Task goal:
Somewhere below is a line with "Where should I" and, later, a line with "Task: Expand the 更新方式 dropdown"; repeat those two lines and all the lines between them, exactly as they are.

+ + + + + + +

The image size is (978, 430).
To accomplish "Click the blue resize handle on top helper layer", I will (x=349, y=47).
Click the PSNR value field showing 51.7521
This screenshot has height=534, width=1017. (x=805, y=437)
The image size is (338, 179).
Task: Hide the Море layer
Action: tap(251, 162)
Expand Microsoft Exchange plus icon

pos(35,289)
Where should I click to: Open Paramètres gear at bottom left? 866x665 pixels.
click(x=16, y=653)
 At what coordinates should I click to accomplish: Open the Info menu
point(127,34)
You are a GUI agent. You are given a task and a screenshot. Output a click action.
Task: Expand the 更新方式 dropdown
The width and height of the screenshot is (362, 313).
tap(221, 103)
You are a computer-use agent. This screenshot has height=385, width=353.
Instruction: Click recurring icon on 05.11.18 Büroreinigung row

+ + + + + + +

Answer for this exercise:
Where should I click to: Open Paramètres gear at bottom left? 866x665 pixels.
click(x=16, y=653)
 At what coordinates should I click to accomplish: Open the Info menu
point(127,34)
You are a GUI agent. You are given a task and a screenshot. Output a click action.
Task: Expand the 更新方式 dropdown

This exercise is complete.